JACQUES DUPONT : LE VIN ET MOI (1)
D’après l’interview de LAURENT GOTTI, journaliste dégustateur en Bourgogne 13.12.16.
Avec son livre Le Vin et Moi paru fin 2016, Jacques Dupont, le journaliste et chroniqueur spécialisé de l’hebdomadaire Le Point, livre dans le même esprit une suite à son précédent livre Choses Bues, paru en 2008 (*).
De son œil toujours aussi aiguisé voire satirique sur le monde du vin, il nous livre ses réflexions sur la dégustation, les vins naturels, la pratique du journalisme de vin, les nouveaux venus qui débarquent dans la vigne.
Interview cash.
Vous écrivez : « la dégustation ne consiste pas à traquer le défaut mais à déterminer si le plaisir le dépasse. » Pensez-vous que la notion de plaisir est trop absente des dégustations professionnelles ?

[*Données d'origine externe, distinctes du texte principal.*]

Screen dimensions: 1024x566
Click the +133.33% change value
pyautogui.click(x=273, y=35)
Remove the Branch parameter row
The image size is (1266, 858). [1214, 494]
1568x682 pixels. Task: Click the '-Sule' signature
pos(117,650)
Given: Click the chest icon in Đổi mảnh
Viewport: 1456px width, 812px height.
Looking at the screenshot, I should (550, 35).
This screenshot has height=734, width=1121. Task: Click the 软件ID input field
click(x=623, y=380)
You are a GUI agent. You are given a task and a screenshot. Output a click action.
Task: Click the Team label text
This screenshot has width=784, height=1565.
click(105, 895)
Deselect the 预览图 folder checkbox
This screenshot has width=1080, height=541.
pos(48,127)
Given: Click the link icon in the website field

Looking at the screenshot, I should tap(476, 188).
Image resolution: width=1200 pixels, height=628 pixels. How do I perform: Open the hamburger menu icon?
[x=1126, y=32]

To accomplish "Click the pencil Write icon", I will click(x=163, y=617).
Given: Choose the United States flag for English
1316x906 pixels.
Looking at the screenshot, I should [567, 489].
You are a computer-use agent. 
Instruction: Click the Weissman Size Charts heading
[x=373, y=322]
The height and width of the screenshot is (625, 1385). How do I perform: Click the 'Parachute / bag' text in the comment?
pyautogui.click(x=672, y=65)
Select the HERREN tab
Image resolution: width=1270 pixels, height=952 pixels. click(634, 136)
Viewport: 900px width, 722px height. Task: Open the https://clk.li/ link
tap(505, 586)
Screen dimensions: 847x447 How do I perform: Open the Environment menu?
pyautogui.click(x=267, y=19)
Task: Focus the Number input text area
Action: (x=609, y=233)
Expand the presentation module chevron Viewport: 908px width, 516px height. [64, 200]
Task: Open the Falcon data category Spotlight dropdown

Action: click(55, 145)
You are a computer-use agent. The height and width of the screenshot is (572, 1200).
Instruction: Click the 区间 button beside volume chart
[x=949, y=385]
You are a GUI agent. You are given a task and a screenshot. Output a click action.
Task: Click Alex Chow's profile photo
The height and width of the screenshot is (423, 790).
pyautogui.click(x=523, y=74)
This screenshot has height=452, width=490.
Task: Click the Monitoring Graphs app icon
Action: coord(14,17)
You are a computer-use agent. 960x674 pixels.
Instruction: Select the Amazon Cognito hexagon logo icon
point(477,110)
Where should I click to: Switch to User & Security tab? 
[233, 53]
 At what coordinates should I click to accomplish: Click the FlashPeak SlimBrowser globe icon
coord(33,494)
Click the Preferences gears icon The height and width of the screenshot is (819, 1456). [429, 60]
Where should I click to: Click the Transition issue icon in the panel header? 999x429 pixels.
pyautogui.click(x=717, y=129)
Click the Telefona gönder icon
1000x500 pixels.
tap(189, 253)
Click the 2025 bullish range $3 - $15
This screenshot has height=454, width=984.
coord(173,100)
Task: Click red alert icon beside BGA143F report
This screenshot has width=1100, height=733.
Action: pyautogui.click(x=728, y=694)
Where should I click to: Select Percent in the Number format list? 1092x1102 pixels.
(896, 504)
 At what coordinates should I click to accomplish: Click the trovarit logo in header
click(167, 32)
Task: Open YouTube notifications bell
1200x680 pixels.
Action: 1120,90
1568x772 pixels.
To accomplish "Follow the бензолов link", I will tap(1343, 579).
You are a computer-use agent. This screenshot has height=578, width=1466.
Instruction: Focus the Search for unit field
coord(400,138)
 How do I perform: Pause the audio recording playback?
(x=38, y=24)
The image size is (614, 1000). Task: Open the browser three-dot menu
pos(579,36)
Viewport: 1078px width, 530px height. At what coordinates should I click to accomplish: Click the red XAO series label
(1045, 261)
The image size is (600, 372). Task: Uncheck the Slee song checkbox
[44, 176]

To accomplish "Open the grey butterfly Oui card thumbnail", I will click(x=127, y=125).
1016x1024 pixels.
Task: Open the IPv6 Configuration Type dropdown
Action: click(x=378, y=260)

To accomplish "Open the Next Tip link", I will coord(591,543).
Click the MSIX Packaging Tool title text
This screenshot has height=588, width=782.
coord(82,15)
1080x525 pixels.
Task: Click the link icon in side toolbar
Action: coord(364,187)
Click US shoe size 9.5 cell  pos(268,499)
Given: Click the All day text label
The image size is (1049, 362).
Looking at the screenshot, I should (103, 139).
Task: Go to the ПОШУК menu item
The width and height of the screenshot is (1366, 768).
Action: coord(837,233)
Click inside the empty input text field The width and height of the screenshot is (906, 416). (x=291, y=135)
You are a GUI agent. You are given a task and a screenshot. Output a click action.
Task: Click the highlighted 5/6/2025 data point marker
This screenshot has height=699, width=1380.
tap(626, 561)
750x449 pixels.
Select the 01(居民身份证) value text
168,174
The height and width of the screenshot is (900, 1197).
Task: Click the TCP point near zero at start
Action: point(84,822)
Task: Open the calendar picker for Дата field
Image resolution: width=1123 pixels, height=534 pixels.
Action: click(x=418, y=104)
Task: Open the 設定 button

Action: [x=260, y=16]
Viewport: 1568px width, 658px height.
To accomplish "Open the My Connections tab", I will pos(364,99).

Les grands auteurs ont célébré l’ivresse pendant 2 000 ans : il suffit de lire Horace, Virgile ou Baudelaire. Aujourd’hui, le politiquement correct ne nous en donne plus le droit. Car on a ramené hypocritement le plaisir de boire du vin au plaisir de la « dégustation. » Aujourd’hui on met beaucoup de mots sur du vide, le côté convivialité qu’apportait une légère ivresse, le partager à table, tel que le concevait Voltaire par exemple, on le gomme : il disait que quand il recevait d’Alembert, sans un peu d’ivresse il s’ennuyait…
Œnologie ou dégustation ?
Il existe une culture un peu bizarre du vin qui entretient la confusion entre l’œnologie et la dégustation. Les gens disent : « Je prends des cours d’œnologie ! » Non, ils ne prennent pas des cours d’œnologie, ils n’apprennent pas la biochimie. On a enveloppé le plaisir de boire du vin dans un discours pseudo-scientifique. Les œnologues sont des gens au service du vin et ils le font très bien, mais ce sont aussi des traqueurs de défauts. Comme ils sont présents dans les dégustations, les jurys des concours, etc., les consommateurs ont tendance à se ranger derrière « l’homme de l’art » et à se mettre à traquer le défaut à leur tour.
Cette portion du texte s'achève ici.